Organizers call the new system a solution to last year's ticketing problems. In July, Burning Man tickets sold out for the first time, opening the door for scalpers, who jacked up $360 ticket prices to as much as $5,000.
But the lottery system is already stirring outrage. Commenters on Burning Man forums are worried that they won't be able to get tickets for all the members in their camps, and that scalpers will overwhelm the process. Long-time Burners, meanwhile, worry the new system will exclude those who have contributed and supported the event for years.
“People hear the word 'lottery' and it reminds them of taking chances. It's really just a tool for managing the flow of tickets,” countered Marian Goodell, Burning Man's director of business and communications, to Huffington Post.
Your first shot at registering for tickets goes from November 28th to December 11th.
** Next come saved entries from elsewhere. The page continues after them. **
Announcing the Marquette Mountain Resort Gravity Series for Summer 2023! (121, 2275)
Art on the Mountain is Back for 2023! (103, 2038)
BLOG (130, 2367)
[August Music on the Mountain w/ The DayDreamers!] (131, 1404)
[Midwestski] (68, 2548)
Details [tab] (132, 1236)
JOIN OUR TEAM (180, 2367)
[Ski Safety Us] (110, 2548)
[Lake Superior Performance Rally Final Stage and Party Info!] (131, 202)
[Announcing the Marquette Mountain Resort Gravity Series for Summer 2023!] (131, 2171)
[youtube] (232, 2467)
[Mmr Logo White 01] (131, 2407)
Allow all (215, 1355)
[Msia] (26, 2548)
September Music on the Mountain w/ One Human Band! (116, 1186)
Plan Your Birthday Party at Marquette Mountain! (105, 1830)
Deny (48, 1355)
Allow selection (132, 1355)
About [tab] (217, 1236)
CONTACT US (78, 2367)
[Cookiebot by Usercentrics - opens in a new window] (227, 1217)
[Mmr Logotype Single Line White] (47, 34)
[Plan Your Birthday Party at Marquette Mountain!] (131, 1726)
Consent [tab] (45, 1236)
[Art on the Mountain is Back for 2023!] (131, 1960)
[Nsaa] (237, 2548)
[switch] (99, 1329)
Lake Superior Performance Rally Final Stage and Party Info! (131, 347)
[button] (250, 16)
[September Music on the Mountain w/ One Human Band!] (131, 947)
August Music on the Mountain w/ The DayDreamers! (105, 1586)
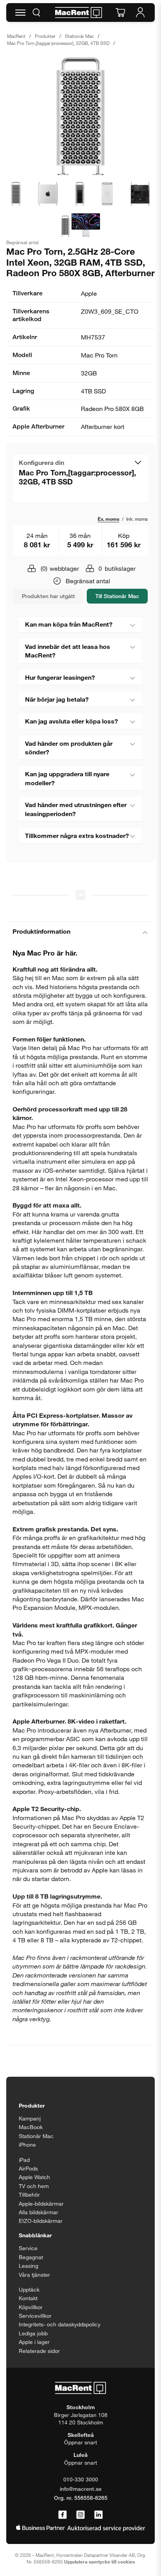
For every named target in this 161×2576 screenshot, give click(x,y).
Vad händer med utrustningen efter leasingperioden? (76, 809)
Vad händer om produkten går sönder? (69, 748)
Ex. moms (108, 519)
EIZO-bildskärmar (41, 2220)
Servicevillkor (35, 2315)
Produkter (45, 36)
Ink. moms (137, 519)
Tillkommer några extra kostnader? (77, 835)
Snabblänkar (35, 2235)
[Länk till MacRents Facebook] (62, 2515)
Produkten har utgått (48, 596)
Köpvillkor (31, 2307)
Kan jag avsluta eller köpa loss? (71, 721)
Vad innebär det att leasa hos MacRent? (67, 651)
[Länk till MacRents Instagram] (80, 2515)
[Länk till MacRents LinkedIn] (98, 2515)
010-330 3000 (80, 2479)
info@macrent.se (81, 2488)
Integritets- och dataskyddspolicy (59, 2324)
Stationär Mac (79, 36)
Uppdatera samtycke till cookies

Only 3,000 tickets will be available in this first round, however, and, at $420, they're even more expensive than last go around. During the next lottery — in January — 40,000 will be sold, and finally, another 10,000 tickets will be made available for open sale in March. There will also be more low-income tickets this year, organizers say, but details have not yet been announced.
“[T]here's only a small percentage of people who won't be able to get tickets at all,” insisted Goodell.
And the amount of tickets sold may continue to increase. Organizers are petitioning the Federal Bureau of Land Management to increase the amount of attendees permitted — currently 50,000 — to 70,000 by 2016.
Better to burn out than to fade away? Maybe, but Burning Man seems poised to become something totally unrecognizable.